Treating a lightning strike victim: Know how to help
In 2013, 23 lightning-related fatalities occurred in the United States, according to the National Oceanic and Atmospheric Administration. Although lightning can be deadly, NOAA notes that 90 percent of lightning-strike victims survive. If you witnessed a worker being struck by lightning, would you know how to help?
Providing first aid to a victim of a lightning strike can potentially save the victim’s life, according to the Centers for Disease Control and Prevention. It is safe to help a person struck by lightning – a victim will not carry any charge. To provide first aid, CDC recommends you:
- Get help. Call 911 right away on a cell phone (they are safe to use in a storm). Provide pertinent information, including your location and where the victim was struck.

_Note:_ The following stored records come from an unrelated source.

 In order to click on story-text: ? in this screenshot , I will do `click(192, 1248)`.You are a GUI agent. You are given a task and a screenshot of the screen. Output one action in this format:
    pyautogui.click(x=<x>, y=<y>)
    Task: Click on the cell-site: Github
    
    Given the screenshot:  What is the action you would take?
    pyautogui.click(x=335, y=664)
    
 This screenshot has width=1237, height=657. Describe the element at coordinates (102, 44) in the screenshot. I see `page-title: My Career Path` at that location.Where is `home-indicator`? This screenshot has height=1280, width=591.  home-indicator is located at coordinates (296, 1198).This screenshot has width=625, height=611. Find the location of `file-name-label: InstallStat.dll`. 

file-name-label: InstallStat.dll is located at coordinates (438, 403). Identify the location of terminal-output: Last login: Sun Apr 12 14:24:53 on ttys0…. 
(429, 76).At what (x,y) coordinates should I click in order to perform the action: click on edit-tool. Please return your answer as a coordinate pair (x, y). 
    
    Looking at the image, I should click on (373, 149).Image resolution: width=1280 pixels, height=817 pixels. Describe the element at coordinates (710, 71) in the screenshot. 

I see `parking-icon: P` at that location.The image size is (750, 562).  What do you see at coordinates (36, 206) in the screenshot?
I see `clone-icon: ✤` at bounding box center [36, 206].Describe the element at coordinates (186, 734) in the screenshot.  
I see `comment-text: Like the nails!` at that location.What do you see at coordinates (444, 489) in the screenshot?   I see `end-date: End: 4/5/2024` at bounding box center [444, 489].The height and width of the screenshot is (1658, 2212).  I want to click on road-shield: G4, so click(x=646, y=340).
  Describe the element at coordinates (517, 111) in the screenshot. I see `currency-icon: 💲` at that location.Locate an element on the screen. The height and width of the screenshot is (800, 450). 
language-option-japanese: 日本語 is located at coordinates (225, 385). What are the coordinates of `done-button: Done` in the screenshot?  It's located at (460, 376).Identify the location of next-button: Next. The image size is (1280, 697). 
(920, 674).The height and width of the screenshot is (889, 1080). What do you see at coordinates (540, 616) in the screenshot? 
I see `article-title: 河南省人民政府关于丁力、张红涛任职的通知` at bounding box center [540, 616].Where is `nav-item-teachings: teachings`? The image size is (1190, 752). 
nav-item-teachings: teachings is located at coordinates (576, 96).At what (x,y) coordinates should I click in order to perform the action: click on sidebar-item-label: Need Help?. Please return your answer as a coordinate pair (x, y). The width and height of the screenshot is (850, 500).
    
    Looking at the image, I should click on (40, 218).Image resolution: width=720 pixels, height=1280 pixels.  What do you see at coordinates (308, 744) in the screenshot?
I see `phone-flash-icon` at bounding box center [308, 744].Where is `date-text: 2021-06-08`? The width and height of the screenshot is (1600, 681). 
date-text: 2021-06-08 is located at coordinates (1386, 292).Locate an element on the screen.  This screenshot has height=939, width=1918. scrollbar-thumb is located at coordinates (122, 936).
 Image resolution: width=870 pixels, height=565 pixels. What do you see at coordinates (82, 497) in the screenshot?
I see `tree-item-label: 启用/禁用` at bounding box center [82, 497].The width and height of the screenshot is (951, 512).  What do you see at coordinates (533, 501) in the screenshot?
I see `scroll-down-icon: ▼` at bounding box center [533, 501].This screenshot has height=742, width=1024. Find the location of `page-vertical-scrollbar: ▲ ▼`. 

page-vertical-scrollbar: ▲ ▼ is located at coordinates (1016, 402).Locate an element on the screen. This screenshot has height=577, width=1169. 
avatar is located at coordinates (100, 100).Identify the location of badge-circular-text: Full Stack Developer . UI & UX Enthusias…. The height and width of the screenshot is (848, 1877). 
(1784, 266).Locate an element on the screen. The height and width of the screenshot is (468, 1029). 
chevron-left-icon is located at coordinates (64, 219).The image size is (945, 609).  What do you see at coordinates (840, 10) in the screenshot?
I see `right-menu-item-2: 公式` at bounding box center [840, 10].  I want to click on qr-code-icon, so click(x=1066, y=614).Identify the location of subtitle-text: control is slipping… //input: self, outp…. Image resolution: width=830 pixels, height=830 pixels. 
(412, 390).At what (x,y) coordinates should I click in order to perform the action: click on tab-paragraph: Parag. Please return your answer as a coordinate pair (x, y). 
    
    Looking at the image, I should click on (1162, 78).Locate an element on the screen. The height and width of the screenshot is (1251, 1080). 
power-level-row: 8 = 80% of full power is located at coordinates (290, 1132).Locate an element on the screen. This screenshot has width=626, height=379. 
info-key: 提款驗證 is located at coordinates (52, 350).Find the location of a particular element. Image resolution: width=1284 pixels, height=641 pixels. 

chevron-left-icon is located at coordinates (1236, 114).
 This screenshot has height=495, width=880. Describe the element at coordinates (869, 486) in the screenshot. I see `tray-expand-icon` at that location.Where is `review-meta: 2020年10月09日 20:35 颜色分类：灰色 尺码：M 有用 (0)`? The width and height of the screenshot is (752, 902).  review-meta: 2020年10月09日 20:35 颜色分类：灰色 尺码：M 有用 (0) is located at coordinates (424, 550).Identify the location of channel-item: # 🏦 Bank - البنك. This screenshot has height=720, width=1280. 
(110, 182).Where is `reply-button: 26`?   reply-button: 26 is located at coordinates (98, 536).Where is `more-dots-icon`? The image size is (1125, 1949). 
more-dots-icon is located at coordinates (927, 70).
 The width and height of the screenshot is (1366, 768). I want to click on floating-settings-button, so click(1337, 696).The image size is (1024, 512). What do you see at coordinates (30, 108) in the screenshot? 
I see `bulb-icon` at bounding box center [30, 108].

- Evaluate the situation. Are you and the victim still in danger? Remaining in a high-risk area (such as a field) can be hazardous. Move the victim to a safer location if possible. Unless he or she fell or was thrown a large distance by the strike, it should be safe to move the victim.
- Respond. Lightning strikes often cause heart attacks. Check to see if the victim is breathing.
Provide resuscitation. If the victim is not breathing, perform mouth-to-mouth resuscitation. If you cannot find a pulse, begin chest compressions. Continue resuscitation attempts until medical help arrives.